First of all I would find a different school. Find a school with a loving feeling.
Also this might be hard to listen to but your daughter might not have the best manners and instead of saying "thats not my daughter" realize something has to change and it has to come from you and her. My one neighbor was always ready to tell me when one of children did something wrong but never saw anything wrong about her son. My son needed to be corrected and I made him apolize but she always had some excuse for his bad behavior.

1 mom found this helpful

C.C.

answers from Fresno on

Perhaps she needs a teacher who will be more firm with her. My youngest is quite a challenge to her teachers and always has been. She tends to run all over the less experienced teachers, but is absolutely fine with more experienced teachers. I have also noticed that once a child is labeled "bad," that's how they act. Since you know it's possible for your child to behave in class (since she is okay at home and in day care, it's clear she understands and can follow directions), give her a stern talking to before she goes to school in the morning. One thing that worked for me with my daughter was to tell her that if her green card was pulled, she would go to bed 1 hour earlier. If the yellow card was pulled, she would go to bed another hour earlier. If she maintained her green card all week, we would have some kind of treat on Friday afternoon. Well, after going to bed at 6pm for a few nights, she got the message and started behaving. Now she's thrilled to go for a treat on Fridays to celebrate her good week.

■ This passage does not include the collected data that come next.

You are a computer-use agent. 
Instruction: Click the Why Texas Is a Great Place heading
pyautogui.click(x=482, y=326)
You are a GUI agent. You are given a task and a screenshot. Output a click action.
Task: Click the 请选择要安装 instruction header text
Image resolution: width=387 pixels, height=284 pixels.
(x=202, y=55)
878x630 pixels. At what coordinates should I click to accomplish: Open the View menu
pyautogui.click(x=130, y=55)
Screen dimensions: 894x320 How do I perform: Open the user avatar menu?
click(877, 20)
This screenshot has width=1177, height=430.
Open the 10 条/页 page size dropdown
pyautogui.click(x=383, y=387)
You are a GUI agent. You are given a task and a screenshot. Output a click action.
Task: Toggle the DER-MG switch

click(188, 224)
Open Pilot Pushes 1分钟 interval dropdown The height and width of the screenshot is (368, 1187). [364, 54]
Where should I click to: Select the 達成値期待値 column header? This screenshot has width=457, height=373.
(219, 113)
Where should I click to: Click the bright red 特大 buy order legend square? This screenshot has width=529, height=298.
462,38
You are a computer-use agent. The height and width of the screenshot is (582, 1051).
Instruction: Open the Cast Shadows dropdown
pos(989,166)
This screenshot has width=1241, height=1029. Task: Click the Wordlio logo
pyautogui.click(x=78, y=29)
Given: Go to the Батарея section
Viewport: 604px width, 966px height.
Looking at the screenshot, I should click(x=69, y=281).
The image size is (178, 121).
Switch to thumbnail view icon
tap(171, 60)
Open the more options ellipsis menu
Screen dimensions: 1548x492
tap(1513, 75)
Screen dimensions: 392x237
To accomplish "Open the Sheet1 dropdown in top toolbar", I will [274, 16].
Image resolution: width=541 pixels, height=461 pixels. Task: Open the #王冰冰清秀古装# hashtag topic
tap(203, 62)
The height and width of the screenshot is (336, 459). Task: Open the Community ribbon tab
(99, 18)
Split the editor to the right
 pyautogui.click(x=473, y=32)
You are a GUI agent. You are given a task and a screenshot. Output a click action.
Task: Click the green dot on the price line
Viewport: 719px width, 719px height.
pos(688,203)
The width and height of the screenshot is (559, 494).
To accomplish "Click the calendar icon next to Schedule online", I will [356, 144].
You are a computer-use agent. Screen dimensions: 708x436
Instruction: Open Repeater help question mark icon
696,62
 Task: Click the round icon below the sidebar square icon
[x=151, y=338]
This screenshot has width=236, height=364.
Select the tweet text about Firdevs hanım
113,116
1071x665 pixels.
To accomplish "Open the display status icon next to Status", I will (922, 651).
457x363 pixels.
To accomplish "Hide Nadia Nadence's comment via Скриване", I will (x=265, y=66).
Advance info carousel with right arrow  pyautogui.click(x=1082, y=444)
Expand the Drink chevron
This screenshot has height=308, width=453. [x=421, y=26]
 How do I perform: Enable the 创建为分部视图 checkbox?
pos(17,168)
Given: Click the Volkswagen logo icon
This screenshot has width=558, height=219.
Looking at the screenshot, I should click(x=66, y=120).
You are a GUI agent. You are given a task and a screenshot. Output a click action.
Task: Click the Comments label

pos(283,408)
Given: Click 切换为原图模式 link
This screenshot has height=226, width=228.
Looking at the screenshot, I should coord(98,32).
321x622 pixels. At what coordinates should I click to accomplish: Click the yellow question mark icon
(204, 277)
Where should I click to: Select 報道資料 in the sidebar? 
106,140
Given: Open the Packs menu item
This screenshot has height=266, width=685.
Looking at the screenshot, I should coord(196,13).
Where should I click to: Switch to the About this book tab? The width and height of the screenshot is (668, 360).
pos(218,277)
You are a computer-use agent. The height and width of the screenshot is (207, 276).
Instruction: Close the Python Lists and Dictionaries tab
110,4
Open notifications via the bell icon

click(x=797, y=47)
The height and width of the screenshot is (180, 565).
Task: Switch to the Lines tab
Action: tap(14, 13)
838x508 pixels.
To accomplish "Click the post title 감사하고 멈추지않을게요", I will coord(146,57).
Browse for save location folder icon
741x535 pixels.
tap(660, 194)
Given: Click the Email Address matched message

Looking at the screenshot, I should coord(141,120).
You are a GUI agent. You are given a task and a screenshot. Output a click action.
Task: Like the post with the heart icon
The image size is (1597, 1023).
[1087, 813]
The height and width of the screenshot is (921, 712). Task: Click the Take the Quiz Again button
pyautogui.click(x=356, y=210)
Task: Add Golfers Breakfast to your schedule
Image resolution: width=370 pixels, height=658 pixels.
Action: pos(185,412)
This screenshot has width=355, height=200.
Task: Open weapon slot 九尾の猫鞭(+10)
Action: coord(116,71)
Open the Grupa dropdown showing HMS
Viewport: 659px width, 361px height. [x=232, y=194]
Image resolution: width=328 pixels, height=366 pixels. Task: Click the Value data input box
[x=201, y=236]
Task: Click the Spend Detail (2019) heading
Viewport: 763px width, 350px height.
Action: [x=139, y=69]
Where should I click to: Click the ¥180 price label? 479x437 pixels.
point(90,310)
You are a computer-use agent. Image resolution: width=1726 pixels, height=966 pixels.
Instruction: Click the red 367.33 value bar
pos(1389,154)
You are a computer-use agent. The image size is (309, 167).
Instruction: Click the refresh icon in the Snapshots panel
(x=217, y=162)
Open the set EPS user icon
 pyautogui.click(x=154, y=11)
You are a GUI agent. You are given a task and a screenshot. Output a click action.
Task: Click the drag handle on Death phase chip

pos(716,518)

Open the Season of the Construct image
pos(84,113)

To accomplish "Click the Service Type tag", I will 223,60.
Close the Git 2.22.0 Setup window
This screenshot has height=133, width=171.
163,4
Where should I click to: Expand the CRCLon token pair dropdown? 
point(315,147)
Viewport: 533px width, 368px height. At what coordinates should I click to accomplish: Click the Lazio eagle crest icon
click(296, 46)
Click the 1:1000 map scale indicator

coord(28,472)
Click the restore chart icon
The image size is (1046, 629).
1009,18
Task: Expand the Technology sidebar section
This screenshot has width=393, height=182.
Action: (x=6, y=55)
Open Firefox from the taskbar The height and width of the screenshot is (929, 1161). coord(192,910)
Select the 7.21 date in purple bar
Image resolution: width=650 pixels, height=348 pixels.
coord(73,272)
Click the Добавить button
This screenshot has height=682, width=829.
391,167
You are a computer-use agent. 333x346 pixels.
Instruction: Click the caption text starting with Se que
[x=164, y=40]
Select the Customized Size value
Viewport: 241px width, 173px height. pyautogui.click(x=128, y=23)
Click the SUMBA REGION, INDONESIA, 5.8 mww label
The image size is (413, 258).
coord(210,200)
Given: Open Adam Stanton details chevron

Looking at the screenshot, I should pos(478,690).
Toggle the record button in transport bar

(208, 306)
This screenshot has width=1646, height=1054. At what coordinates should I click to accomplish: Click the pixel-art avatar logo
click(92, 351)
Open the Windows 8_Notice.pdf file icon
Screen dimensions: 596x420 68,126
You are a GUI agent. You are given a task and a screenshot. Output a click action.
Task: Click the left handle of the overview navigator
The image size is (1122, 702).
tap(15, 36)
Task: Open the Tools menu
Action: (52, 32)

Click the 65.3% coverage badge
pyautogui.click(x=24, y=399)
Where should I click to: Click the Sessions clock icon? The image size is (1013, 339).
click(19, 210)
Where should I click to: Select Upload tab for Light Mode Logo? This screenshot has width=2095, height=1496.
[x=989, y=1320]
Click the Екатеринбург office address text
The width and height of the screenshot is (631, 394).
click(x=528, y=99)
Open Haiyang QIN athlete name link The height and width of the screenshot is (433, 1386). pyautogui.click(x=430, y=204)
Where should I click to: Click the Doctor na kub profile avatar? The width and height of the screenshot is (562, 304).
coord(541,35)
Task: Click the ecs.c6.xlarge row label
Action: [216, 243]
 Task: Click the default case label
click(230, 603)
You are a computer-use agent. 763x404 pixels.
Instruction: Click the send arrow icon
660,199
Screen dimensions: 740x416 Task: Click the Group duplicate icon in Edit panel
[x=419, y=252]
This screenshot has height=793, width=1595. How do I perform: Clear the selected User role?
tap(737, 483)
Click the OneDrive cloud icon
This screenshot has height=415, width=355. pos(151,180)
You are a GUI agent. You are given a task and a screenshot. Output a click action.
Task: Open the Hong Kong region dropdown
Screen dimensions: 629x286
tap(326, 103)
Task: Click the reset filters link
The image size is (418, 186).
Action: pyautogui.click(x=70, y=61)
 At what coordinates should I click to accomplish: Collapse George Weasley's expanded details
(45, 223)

HOWEVER, the entire burden of a child's behavior cannot be placed on the child and parent. A big part of this is the teacher keeping the child under control. You send the child to school ready to learn, and the teacher needs to do her part. It's not enough just to complain about how bad the child is being - the teacher needs to make sure she's meeting your child's needs as well. If the teacher is unable to do that, maybe you should ask for a new teacher. Make it clear to your child's teacher that it is up to the teacher to enforce discipline in the classroom - you've reinforced the rules and your child is able to follow the rules elsewhere, so what happens in the classroom is up to the teacher. Also make it clear that you will not stand for your child being labeled defective, since that is simply not the case - again going back to the examples of daycare and at home.

My last thought is this: have you had her eyes and ears checked? My daughter was having problems seeing. After we got glasses for her, her behavior was so much more consistent. I think she feels so much better all around now that she can see properly! Maybe your daughter acts out because she can't see or hear as well as she needs to?

When you ask your daughter about her behavior, what does she say? Does she have any ideas about what might make her behave properly in class?